The other controversial moment was the reveal that Bond has a child. That didn’t bother me. I mean, “James Bond” has had a lot of sex over the past 60-ish years. Odds are he has a kid here and there. Plus it was part of the mechanics needed to set up Bond’s final decision of the movie, so I thought it worked.

One review I read, by a writer who is a year older than me, pointed out this is the last time James Bond will be older than people our age. Oh, snap! That sucks! Daniel Craig does give hope to us in our early 50s that if we put the work in, our bodies don’t have to fall apart.

I thought the movie was a little long. I went in knowing that I would be in the theater for nearly three hours once the previews were added in. The movie seemed to move pretty well, but there were a few lag points that could have been tightened up to cut 10–15 minutes from the final run time. It didn’t help that the theater we went to did not have the most comfortable or adjustable seats I’ve ever sat in.

I would give No Time To Die a solid 3.5 stars. I do wonder if it is a movie that will improve on multiple viewings, especially when you can split those viewings up into shorter segments.

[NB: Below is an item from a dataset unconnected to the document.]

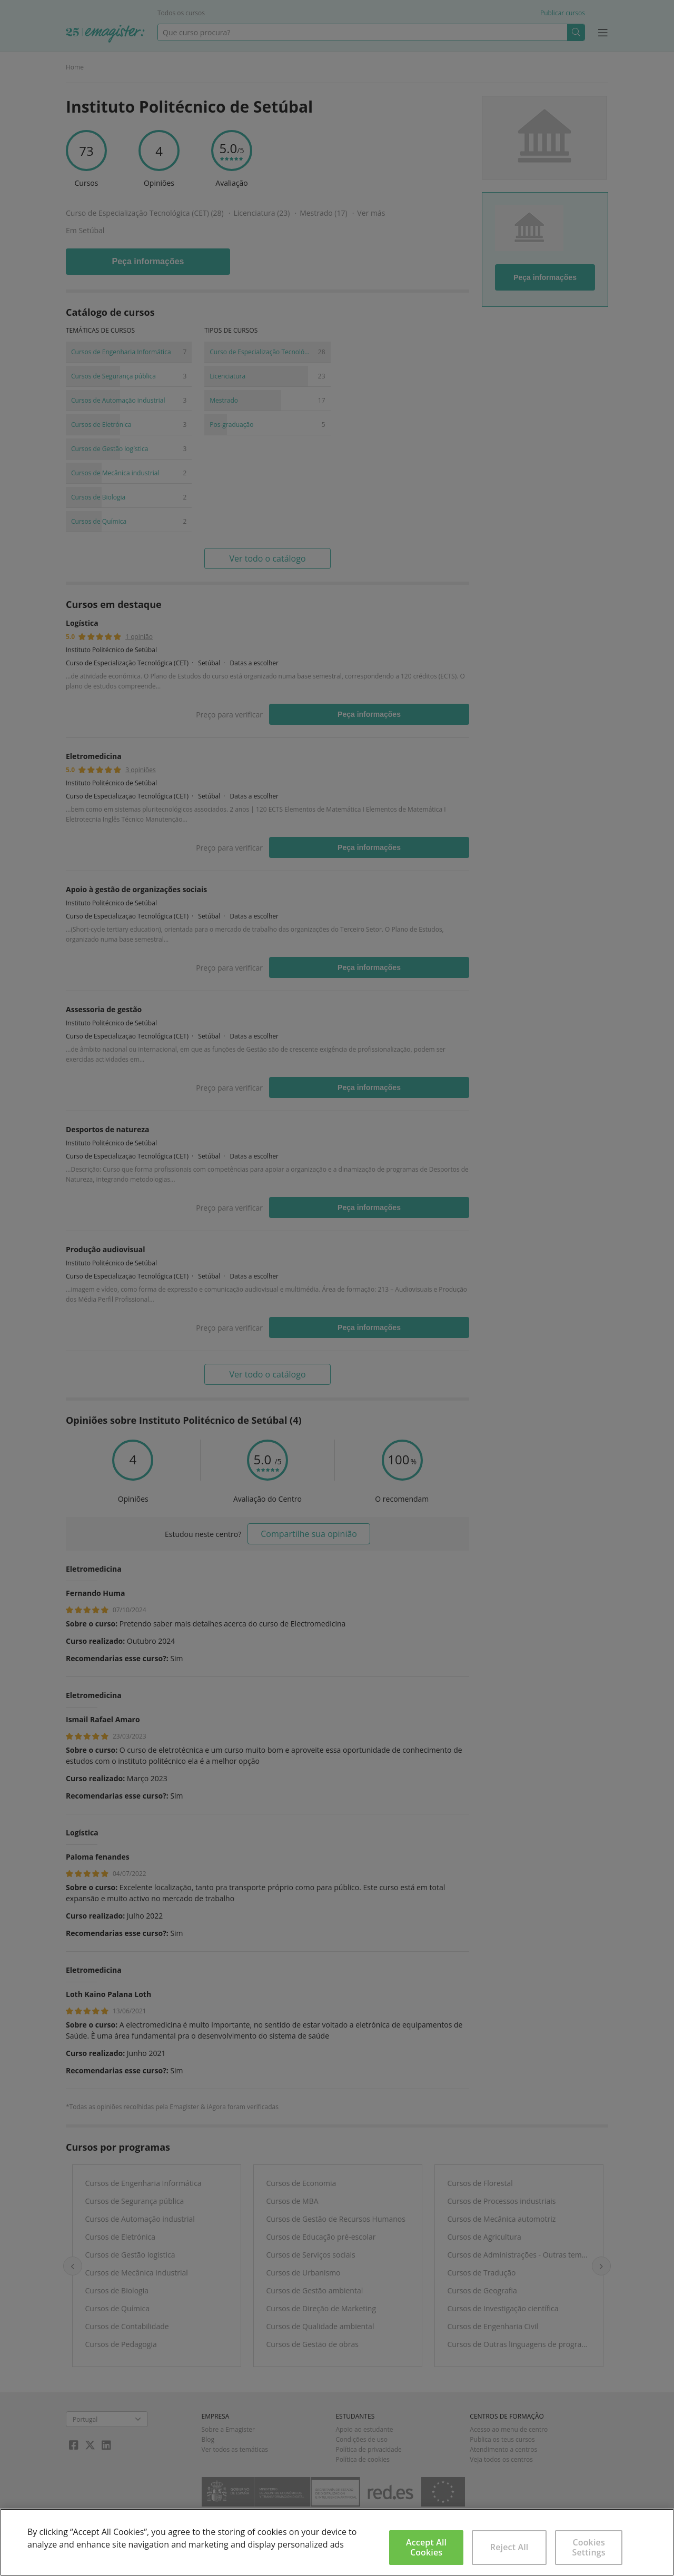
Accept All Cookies (426, 2547)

My rating suffers a little because Daniel Craig made two of the best Bond films ever in Casino Royale and Skyfall, movies that will be tough for any future Bond to match. NTTD was also not an embarrassment like Roger Moore’s and Pierce Brosnan’s final installments in the series. Maybe not all the chances taken worked, but most of them did. And that sets this apart from so many movies in a series that too often follows the same checklist just with different names and places attached to it.

NTTD also locks in Craig as, at worst, the second best Bond ever. And I think he has a strong argument for being the best Bond. It’s tough to compare him to Sean Connery both because both their styles and the times they acted in were so different. However, none of the other actors who have played James Bond made the role theirs as successfully as Connery and Craig did.